By Dakota Antelman, Contributing Writer
Hudson – The Select Board voted, Feb. 8, to formally condemn racism and vow to fight acts of hate in town.
The move comes just under three weeks after a Hudson man allegedly shouted a racial slur at a Black and Latino man before fatally hitting him with his car.
“[This] is a wakeup call that people who are capable of acts like this live in every city and town in Massachusetts,” Hudson Executive Assistant Tom Moses told the Select Board while presenting a draft statement to them.
Alleged crime in Belmont
According to Middlesex County District Attorney Marian Ryan, Hudson’s Dean Kapsalis got into an argument with a man named Henry Tapia in an apparent road rage incident in Belmont, Jan. 19. After exchanging words, Kaspalis allegedly shouted a slur at Tapia, climbed back into his truck and ran over Tapia, dragging him with his vehicle for several feet.

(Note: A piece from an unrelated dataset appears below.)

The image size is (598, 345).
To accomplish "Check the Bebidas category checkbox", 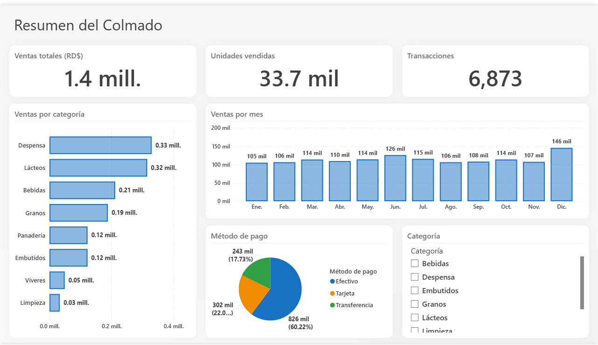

Kaspalis drove off but turned himself in to police roughly a half an hour later.
Tapia, meanwhile, died later that night.
Immediately, condemnation poured in from across the region.
“We cannot and will not tolerate behavior that is rooted in racial bias,” Ryan said at a press conference, Jan. 20.
Town leaders draft a response
Back in Hudson, semi-private conversations started, in kind, as Moses worked with the Hudson Diversity Committee to draft an official town response.
The fruits of their labor came before the Select Board, Feb. 8, specifically denouncing racism and outlining ways town officials should respond to future hate-based incidents.
“We often hear life-long residents say that Hudson is a great town and that they have never seen an incident of racism in their lives,” Moses wrote in a letter attached to the statement. “It is true that Hudson is a great town, but our own understanding is filtered by our backgrounds and perceptions.”
He elaborated, saying “Just because we don’t see [racism] does not mean that it is not there.”
Tragedy is latest chapter in year of reckoning
Throughout most of last year, Hudson grappled with a reawakened mainstream awareness of racism in American society.
Like hundreds of other communities, it played host to relatively large protests during the summer.
As a new school year began, school administrators discussed ways to make social studies curricula more inclusive.
And local advocates Tina Grosowsky and Jane Chertoff, meanwhile, engaged in at least one at times tense conversation with Select Board members about a proposal to form that aforementioned Diversity Committee.
As a handful of those members had pushed back against some of Grosowsky and Chertoff’s arguments about the prevalence of racism in Hudson, then, Board members had nothing but support for this new statement, now.
“This is something that every community should take on,” Fred Lucy said, Feb. 8.
“If this wakes even one ignorant person up, then I’m fine with that,” colleague Jim Quinn agreed.